Monday, January 8, 2018

Leo McCarey's Once Upon a Honeymoon (1942)

McCarey has always been a favorite director of mine because of his ability to combine romantic passion with the pain and comedy that often goes with it, especially in The Awful Truth (1937) and An Affair to Remember (1957).  Once Upon a Honeymoon adds the problematic element of international politics.  The film is unusual for its time in even mentioning the plight of Jews under Hitler but when Ginger Rogers and Cary Grant are put briefly in a concentration camp the place seems more inconvenient than anything else, though Rogers had given her passport to a Jewish maid so that the maid could escape with her children.  The film is at its best when Rogers and Grant are developing a romantic interest in each other, as Rogers gradually realizes that marrying an Austrian baron is not the best way to escape being a burlesque queen from Brooklyn, and McCarey allows the two actors to improvise spontaneously in Paris and on a boat to America.

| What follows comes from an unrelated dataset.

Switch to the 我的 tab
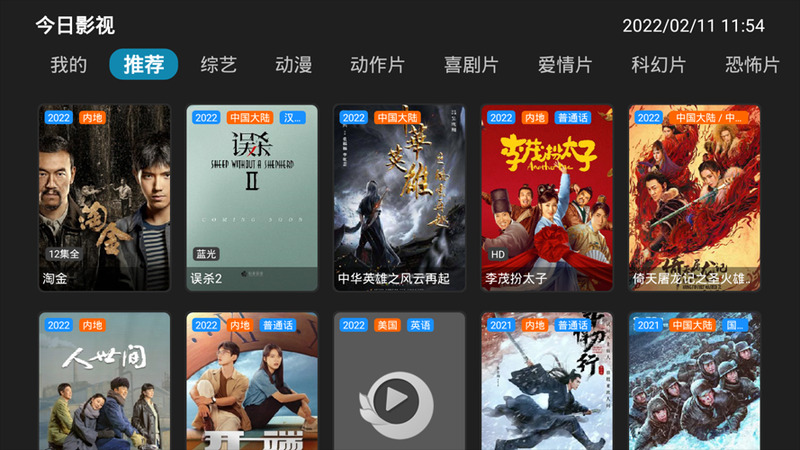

It took the German émigré Ernst Lubitsch to make an effective comedy about the Nazis, To Be or Not to Be coming out the same year as Once Upon a Honeymoon.  Though I give credit to McCarey for having the Nazis in Once Upon a Honeymoon speak German throughout (rather than an accented English) Lubitsch's film deals with actual Germans and Poles attempting to outwit the Nazis, not the Americans in McCarey's film who rely on the American embassy to free them from the Nazis because, after all, O'Toole and O'Hara are not really Jews.